Data for this task

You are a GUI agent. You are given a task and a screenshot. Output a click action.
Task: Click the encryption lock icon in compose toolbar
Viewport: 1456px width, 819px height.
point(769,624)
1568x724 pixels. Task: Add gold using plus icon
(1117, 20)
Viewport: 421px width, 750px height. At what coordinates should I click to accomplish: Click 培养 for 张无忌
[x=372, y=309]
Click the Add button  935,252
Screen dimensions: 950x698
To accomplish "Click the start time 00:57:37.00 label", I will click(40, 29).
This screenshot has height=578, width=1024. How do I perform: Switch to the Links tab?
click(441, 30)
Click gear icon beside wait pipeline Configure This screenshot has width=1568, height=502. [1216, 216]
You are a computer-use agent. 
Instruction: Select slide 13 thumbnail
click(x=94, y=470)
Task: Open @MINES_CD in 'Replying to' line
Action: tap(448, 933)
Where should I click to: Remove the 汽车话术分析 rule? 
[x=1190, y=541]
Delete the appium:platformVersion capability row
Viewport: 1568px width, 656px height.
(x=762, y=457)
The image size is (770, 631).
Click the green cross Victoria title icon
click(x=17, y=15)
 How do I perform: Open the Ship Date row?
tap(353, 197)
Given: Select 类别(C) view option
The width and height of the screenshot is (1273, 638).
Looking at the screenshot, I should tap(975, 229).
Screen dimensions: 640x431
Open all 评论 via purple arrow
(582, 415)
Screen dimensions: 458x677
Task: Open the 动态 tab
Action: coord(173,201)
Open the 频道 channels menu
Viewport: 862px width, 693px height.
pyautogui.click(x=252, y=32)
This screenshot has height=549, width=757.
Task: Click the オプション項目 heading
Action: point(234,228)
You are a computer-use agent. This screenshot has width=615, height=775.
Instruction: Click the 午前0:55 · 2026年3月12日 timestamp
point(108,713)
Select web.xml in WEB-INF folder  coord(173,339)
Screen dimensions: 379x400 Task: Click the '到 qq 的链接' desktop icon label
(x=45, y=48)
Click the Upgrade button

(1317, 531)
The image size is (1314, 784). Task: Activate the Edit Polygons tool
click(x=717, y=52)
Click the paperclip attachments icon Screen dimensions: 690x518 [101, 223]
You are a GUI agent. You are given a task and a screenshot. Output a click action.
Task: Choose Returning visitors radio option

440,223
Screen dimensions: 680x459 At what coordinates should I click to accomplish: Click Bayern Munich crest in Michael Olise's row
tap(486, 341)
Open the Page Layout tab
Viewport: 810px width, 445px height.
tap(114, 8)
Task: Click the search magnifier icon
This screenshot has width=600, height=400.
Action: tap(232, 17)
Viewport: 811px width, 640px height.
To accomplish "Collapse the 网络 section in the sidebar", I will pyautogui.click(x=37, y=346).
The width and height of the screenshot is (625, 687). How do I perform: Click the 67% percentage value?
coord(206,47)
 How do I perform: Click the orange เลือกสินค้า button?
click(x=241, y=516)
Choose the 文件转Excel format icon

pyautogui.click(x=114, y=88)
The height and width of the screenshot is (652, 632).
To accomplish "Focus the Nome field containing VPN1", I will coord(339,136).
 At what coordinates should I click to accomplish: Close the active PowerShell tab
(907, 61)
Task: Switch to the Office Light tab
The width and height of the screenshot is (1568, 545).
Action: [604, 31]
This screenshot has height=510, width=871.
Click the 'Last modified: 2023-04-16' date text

Activity
Out of the data above, return each line where the word "computer" can be found.

Solved problem
You are a computer-use agent. 
You are a computer-use agent. This screenshot has width=615, height=775.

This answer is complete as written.